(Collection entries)
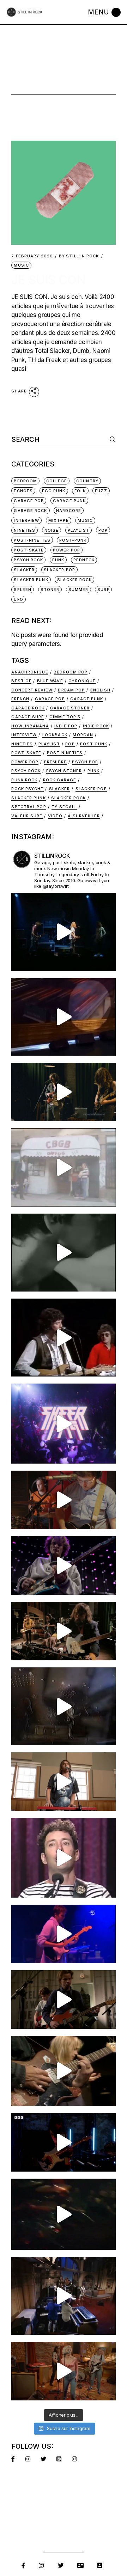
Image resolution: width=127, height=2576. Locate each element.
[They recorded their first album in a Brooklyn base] (63, 1781)
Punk (58, 559)
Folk (80, 490)
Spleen (22, 589)
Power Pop (66, 550)
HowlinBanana (30, 726)
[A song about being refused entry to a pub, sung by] (63, 2371)
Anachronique (29, 672)
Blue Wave (50, 680)
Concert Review (31, 690)
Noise (51, 530)
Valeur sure (26, 815)
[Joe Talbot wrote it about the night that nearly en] (63, 1631)
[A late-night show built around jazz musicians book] (63, 2071)
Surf (103, 589)
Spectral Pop (28, 806)
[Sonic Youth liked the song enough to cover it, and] (63, 932)
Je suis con (48, 280)
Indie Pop (65, 726)
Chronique (82, 680)
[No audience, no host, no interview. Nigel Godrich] (63, 1092)
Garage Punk (69, 500)
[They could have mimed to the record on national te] (63, 2296)
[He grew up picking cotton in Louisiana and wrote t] (63, 1337)
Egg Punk (54, 490)
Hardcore (68, 510)
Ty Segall (64, 806)
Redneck (84, 559)
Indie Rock (96, 726)
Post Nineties (65, 752)
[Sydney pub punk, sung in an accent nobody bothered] (63, 1500)
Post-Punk (72, 540)
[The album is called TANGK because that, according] (63, 2142)
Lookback (54, 734)
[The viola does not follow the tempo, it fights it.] (63, 1253)
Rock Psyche (27, 788)
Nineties (24, 530)
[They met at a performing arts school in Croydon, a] (63, 1999)
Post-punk (93, 743)
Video (55, 815)
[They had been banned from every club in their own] (63, 2214)
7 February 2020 (32, 256)
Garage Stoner (70, 708)
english (100, 690)
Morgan (83, 734)
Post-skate (26, 752)
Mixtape (58, 520)
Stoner (50, 589)
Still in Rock (79, 256)
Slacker (24, 569)
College (56, 480)
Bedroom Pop (70, 672)
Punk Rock (24, 779)
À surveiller (84, 815)
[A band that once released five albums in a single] (63, 1565)
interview (26, 520)
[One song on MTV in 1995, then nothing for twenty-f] (63, 1706)
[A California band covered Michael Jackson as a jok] (63, 1017)
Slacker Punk (31, 579)
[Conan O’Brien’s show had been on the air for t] (63, 1858)
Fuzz (101, 490)
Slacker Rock (74, 579)
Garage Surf (27, 716)
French (20, 698)
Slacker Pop (59, 569)
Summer (78, 589)
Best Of (21, 680)
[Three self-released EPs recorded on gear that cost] (63, 1423)
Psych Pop (85, 761)
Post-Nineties (32, 540)
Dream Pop (71, 690)
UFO (18, 599)
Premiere (55, 761)
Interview (24, 734)
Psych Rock (28, 559)
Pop (103, 530)
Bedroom (25, 480)
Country (87, 480)
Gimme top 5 (64, 716)
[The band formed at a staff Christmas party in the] (63, 1934)
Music (21, 265)
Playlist (78, 530)
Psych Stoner (64, 770)
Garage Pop (29, 500)
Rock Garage (59, 779)
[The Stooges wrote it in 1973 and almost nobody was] (63, 1167)
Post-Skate (29, 550)
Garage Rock (30, 510)
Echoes (23, 490)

Required action:
Extract every line of the data exactly; pictures stay out.

Output below:
Image resolution: width=127, height=2576. Locate each element.
[They recorded their first album in a Brooklyn base] (63, 1781)
Punk (58, 559)
Folk (80, 490)
Spleen (22, 589)
Power Pop (66, 550)
HowlinBanana (30, 726)
[A song about being refused entry to a pub, sung by] (63, 2371)
Anachronique (29, 672)
Blue Wave (50, 680)
Concert Review (31, 690)
Noise (51, 530)
Valeur sure (26, 815)
[Joe Talbot wrote it about the night that nearly en] (63, 1631)
[A late-night show built around jazz musicians book] (63, 2071)
Surf (103, 589)
Spectral Pop (28, 806)
[Sonic Youth liked the song enough to cover it, and] (63, 932)
Je suis con (48, 280)
Indie Pop (65, 726)
Chronique (82, 680)
[No audience, no host, no interview. Nigel Godrich] (63, 1092)
Garage Punk (69, 500)
[They could have mimed to the record on national te] (63, 2296)
[He grew up picking cotton in Louisiana and wrote t] (63, 1337)
Egg Punk (54, 490)
Hardcore (68, 510)
Ty Segall (64, 806)
Redneck (84, 559)
Indie Rock (96, 726)
Post Nineties (65, 752)
[Sydney pub punk, sung in an accent nobody bothered] (63, 1500)
Post-Punk (72, 540)
[The album is called TANGK because that, according] (63, 2142)
Lookback (54, 734)
[The viola does not follow the tempo, it fights it.] (63, 1253)
Rock Psyche (27, 788)
Nineties (24, 530)
[They met at a performing arts school in Croydon, a] (63, 1999)
Post-punk (93, 743)
Video (55, 815)
[They had been banned from every club in their own] (63, 2214)
7 February 2020 (32, 256)
Garage Stoner (70, 708)
english (100, 690)
Morgan (83, 734)
Post-skate (26, 752)
Mixtape (58, 520)
Stoner (50, 589)
Still in Rock (79, 256)
Slacker (24, 569)
College (56, 480)
Bedroom Pop (70, 672)
Punk Rock (24, 779)
À surveiller (84, 815)
[A band that once released five albums in a single] (63, 1565)
interview (26, 520)
[One song on MTV in 1995, then nothing for twenty-f] (63, 1706)
[A California band covered Michael Jackson as a jok] (63, 1017)
Slacker Punk (31, 579)
[Conan O’Brien’s show had been on the air for t] (63, 1858)
Fuzz (101, 490)
Slacker Rock (74, 579)
Garage Surf (27, 716)
French (20, 698)
Slacker Pop (59, 569)
Summer (78, 589)
Best Of (21, 680)
[Three self-released EPs recorded on gear that cost] (63, 1423)
Psych Pop (85, 761)
Post-Nineties (32, 540)
Dream Pop (71, 690)
UFO (18, 599)
Premiere (55, 761)
Interview (24, 734)
Psych Rock (28, 559)
Pop (103, 530)
Bedroom (25, 480)
Country (87, 480)
Gimme top 5 (64, 716)
[The band formed at a staff Christmas party in the] (63, 1934)
Music (21, 265)
Playlist (78, 530)
Psych Stoner (64, 770)
Garage Pop (29, 500)
Rock Garage (59, 779)
[The Stooges wrote it in 1973 and almost nobody was] (63, 1167)
Post-Skate (29, 550)
Garage Rock (30, 510)
Echoes (23, 490)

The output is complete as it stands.